Aside from the EPA, Republicans have worked to roll back the onerous regulations related to last year’s Dodd-Frank legislation that created the Consumer Financial Protection Bureau (CFPB). As part of the legislation, Senator Dick Durbin of New York added an amendment that gives the Federal Reserve the power to regulate debit card interchange fees, which are the fees paid by merchants to banks to use debit card services. Despite the banks insistence that limiting these interchange fees would force them to pass the costs on to consumers, the amendment passed, and the Federal Reserve subsequently took steps to limit the fees. This is yet another example of over-regulation that hurts Americans, instead of the free market principles on which our country is based. As many of you have probably seen, Bank of America was the first major bank to begin charging their bank customers $5 per month to use a debit card. I am a proud co-sponsor of H.R. 1081, the Consumers Payment System Protection Act, which would delay these interchange fees. Additionally, I have voted consistently for bills that rescind unobligated funding for the CFPB and provide more Congressional oversight of this new Bureau.

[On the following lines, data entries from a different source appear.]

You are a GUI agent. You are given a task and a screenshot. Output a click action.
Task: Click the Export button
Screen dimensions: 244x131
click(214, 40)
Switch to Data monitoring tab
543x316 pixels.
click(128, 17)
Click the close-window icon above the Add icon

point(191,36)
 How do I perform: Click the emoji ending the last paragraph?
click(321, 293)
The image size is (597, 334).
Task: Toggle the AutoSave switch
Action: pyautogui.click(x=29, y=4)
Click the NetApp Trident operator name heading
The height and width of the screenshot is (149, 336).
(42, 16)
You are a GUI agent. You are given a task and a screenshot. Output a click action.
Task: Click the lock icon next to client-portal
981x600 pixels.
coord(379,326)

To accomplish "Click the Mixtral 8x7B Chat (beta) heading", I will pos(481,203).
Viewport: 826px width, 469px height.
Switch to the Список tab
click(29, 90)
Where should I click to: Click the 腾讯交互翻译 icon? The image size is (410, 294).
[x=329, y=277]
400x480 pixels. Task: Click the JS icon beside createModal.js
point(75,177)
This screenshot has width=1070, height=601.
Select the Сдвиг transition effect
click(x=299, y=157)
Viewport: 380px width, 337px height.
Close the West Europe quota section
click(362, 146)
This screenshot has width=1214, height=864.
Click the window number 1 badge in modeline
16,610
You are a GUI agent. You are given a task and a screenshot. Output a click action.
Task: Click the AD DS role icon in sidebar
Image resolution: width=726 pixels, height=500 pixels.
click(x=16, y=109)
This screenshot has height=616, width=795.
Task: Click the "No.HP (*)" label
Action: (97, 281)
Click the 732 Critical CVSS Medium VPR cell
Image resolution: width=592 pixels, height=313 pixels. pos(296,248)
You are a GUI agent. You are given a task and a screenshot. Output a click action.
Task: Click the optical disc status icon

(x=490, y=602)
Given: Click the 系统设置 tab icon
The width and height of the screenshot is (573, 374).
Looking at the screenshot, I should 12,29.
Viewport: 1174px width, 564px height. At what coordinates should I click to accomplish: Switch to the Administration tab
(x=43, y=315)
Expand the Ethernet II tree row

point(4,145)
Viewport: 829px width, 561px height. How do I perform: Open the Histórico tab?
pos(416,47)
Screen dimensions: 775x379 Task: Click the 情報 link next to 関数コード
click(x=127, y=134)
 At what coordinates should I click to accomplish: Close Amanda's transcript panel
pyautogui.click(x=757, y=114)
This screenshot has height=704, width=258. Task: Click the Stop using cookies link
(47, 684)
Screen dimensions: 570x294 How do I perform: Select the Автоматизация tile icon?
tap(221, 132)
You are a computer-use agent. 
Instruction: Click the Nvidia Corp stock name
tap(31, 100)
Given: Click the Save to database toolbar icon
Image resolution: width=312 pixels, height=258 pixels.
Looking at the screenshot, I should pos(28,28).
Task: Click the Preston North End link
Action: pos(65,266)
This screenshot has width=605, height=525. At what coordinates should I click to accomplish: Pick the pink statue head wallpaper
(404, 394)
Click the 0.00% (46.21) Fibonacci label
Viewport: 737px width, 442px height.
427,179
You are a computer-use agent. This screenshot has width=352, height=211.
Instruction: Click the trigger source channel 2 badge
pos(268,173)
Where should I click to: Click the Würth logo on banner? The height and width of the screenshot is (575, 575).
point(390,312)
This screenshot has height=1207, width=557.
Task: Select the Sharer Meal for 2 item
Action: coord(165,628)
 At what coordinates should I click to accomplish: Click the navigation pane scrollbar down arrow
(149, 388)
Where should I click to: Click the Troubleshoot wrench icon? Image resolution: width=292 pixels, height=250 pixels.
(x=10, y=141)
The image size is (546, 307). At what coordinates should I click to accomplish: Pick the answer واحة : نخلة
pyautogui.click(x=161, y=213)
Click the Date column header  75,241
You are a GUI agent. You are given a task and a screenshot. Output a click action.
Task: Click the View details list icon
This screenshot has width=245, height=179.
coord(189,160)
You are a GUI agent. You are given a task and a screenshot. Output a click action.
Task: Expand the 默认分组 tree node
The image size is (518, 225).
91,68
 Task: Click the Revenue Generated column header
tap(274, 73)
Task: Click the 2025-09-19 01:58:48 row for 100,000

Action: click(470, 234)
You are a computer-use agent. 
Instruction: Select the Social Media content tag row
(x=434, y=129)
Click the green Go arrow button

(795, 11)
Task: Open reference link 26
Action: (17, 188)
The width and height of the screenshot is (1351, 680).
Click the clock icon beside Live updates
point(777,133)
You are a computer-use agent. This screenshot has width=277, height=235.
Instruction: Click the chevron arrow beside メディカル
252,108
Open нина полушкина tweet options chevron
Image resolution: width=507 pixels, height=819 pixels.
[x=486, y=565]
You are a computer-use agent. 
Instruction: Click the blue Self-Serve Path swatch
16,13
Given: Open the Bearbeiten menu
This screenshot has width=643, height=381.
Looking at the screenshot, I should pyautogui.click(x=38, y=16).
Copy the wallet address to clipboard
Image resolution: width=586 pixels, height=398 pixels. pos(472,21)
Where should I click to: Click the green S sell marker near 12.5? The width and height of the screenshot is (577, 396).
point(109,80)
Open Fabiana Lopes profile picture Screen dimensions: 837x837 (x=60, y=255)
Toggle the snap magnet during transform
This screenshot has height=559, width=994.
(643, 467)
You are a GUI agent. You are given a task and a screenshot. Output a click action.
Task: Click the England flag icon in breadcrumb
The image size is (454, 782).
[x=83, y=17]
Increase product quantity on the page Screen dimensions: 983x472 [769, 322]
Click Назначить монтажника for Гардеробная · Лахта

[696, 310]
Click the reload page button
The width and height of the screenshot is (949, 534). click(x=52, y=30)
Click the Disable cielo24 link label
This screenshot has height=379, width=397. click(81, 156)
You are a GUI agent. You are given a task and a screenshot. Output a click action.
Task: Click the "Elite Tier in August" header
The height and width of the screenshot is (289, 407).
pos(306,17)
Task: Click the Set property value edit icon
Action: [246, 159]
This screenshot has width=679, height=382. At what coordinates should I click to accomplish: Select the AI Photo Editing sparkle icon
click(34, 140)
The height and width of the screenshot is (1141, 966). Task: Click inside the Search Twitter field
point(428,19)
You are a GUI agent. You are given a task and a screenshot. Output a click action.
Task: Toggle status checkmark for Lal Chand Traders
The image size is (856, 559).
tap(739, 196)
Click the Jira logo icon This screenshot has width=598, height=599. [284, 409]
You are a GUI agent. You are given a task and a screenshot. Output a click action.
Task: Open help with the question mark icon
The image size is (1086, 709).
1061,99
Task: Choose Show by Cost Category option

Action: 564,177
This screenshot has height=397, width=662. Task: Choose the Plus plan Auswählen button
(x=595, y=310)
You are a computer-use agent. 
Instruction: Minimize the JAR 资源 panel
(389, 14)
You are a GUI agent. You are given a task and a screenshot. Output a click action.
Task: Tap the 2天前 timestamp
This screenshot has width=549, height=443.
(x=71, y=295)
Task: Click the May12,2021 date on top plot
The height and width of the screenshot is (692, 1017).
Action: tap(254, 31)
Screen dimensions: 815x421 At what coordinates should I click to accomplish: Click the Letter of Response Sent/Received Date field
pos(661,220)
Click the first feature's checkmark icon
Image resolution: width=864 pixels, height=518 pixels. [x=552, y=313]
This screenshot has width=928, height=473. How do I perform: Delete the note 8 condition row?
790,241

This isn’t about trying to undo everything the Administration has put forth or about damaging the environment for future generations. It is about jobs. Administrative rules from the EPA or Dodd-Frank might be well-intentioned, but they will hurt businesses and directly lead to job losses. We need to be doing the exact opposite – creating an environment that will lead to job growth by reducing the reach of government into the private sector. Businesses, especially small business, are in a tough spot. The economy is struggling to regain its footing, and these businesses are faced with making decisions without knowing the entire playing field. A business owner has to decide if he or she can hire a new employee or provide health care for a few. Larger companies refuse to hire anyone until the government makes up its mind on new regulations, deficit reduction, and a potential tax overhaul. Let’s eliminate the regulations that are forcing businesses to wait rather than hire, and put more Americans back to work today.